●スピリチュアルではなく「人生に即した言葉」
美輪さんの代表作として『オーラの泉』(テレビ朝日)を挙げる人も多い。
だが、私は美輪さんを「スピリチュアルの人」だとは思っていない。
あの番組で、スピリチュアルな役割を主に担っていたのは江原啓之さんだった。

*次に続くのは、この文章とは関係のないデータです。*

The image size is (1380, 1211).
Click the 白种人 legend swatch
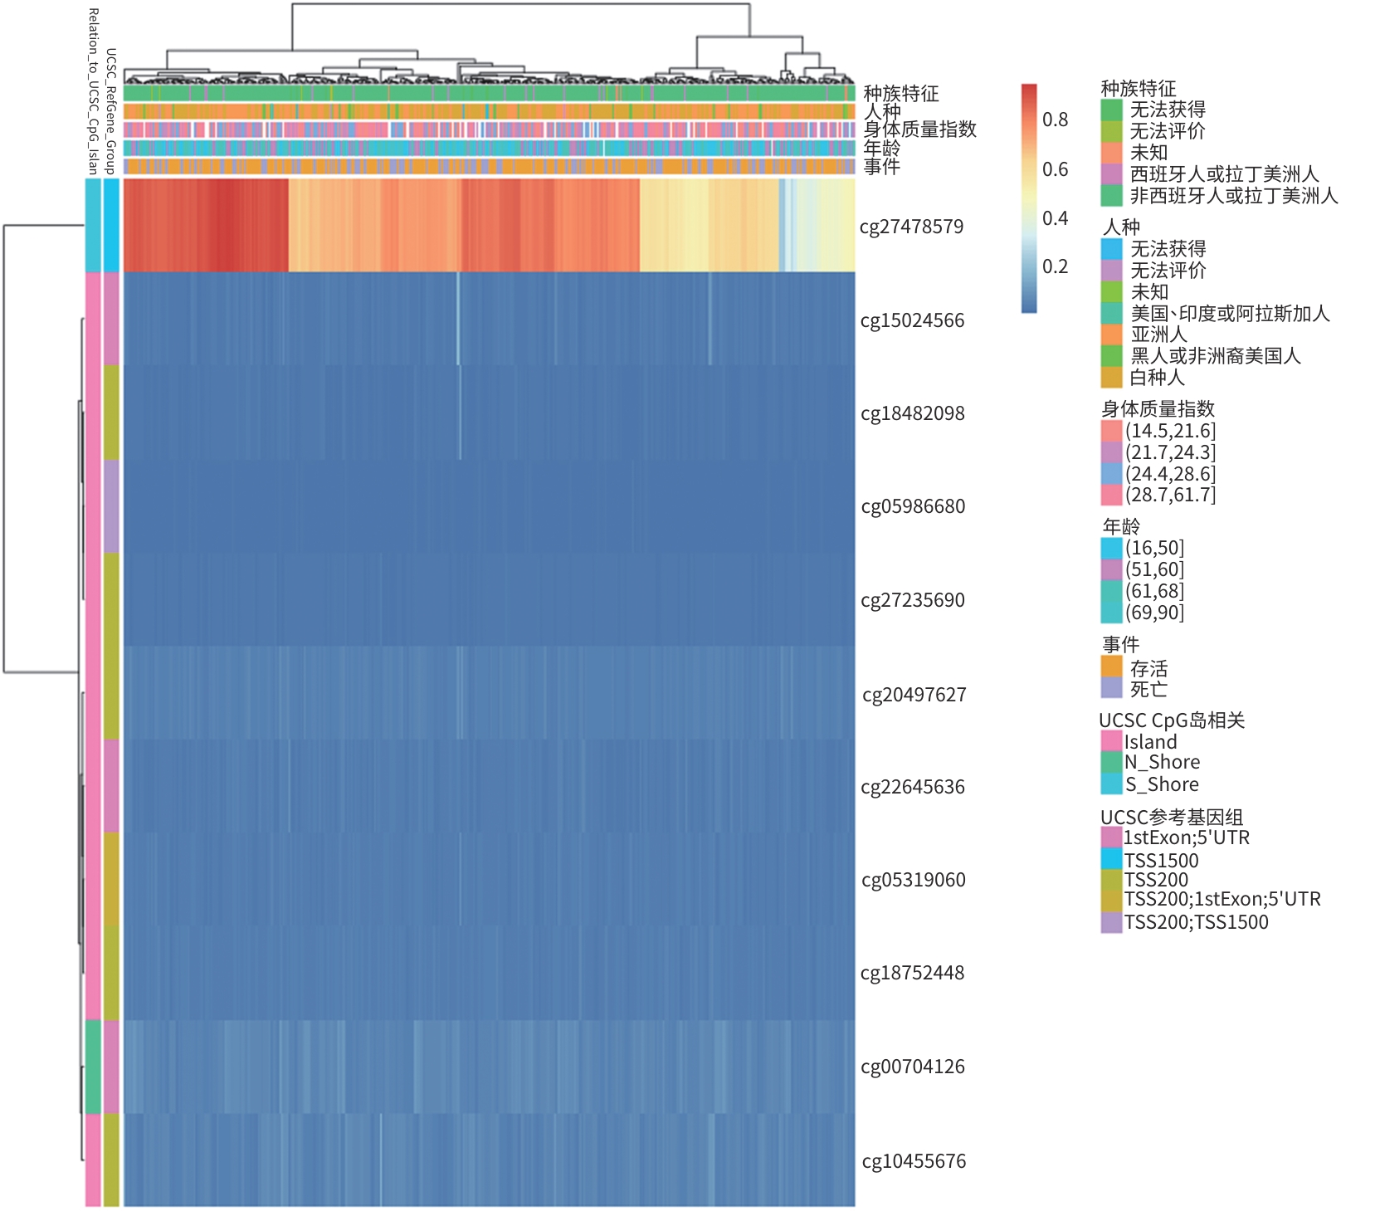[1111, 378]
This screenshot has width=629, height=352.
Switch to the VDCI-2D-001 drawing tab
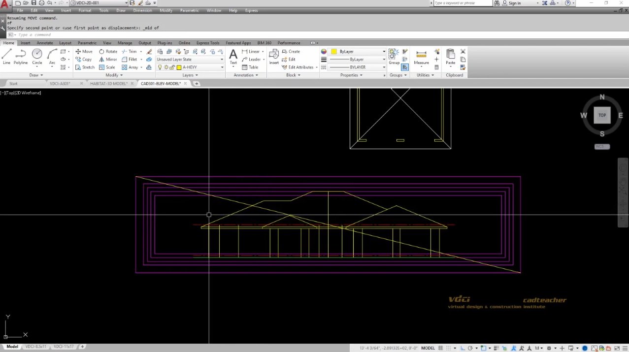pos(88,2)
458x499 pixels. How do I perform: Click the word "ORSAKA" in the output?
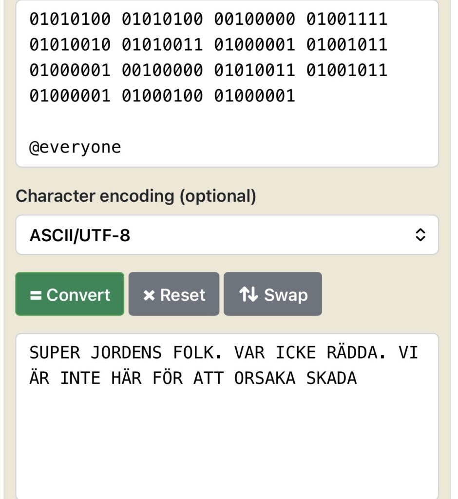click(x=265, y=378)
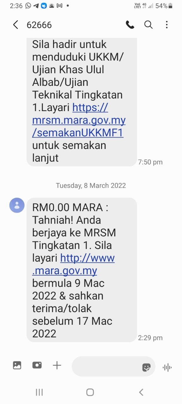Start voice message recording

pos(167,367)
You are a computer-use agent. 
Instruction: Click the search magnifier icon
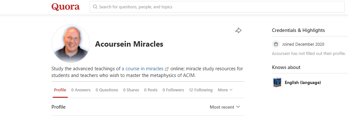(95, 7)
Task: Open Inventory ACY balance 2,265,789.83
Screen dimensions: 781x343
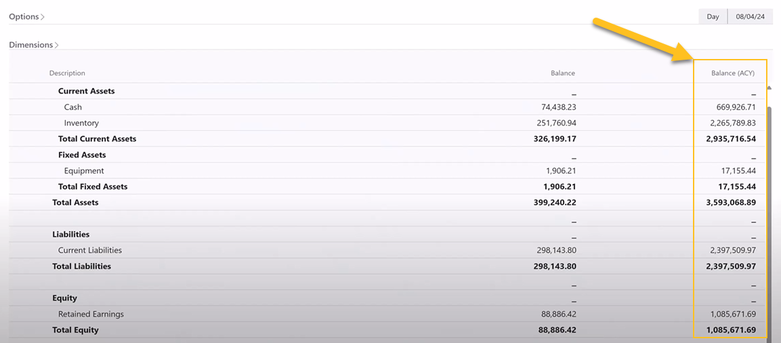Action: [x=732, y=123]
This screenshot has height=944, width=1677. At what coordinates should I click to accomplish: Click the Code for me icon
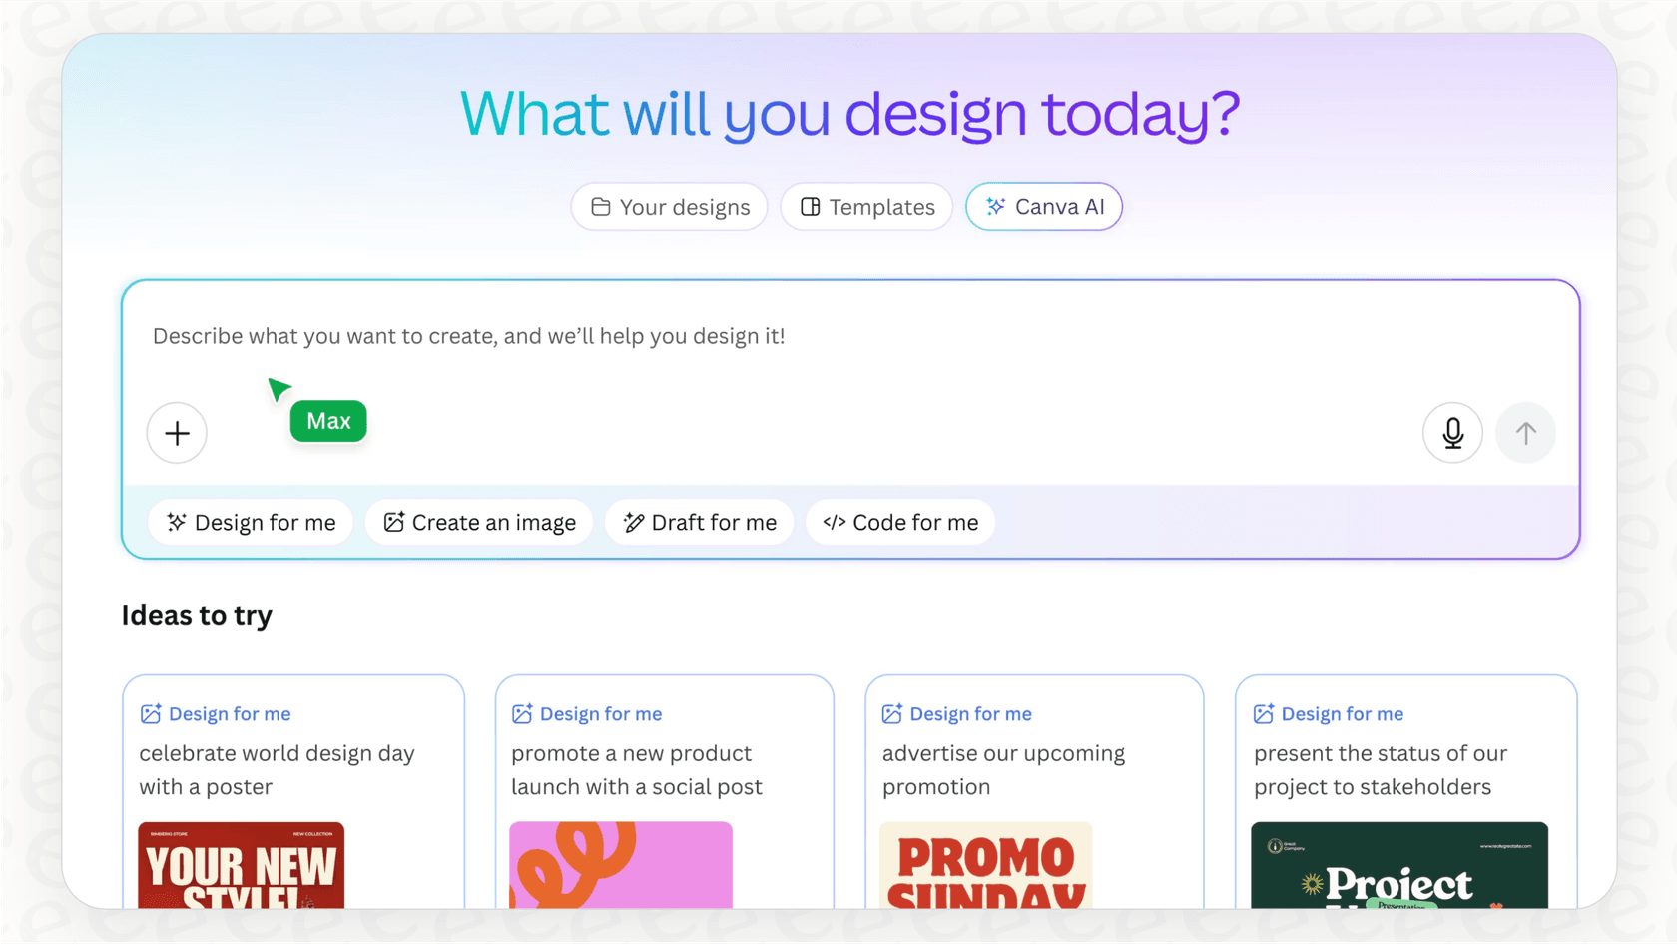pos(836,522)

一方、美輪さんは自らの豊富な人生経験をもとに「人生に即したアドバイスを与えること」に徹していた。
スピリチュアルな世界と、視聴者の人生を結びつける橋渡しができたのは、弱い立場の人々に寄り添いながら生きてきた美輪さんだったからこそだ。
●テレビを通じて「愛」を稀有な存在
事務所が公表した直筆メッセージには「この世のすべての問題を解く鍵は愛です」と記されていた。
まさに、美輪さんはテレビを通じて「愛」を伝えた人だった。
その愛は、ただ優しいだけではなく、時に厳しく叱りながら、それでも最後は相手を受け入れ、励ます愛だった。
だからこそ、その言葉は多くの視聴者の心に届いたのだろう。
人生そのものが画面越しに伝わる出演者は、決して多くない。美輪明宏さんは、テレビというメディアの力を体現した稀有な存在だった。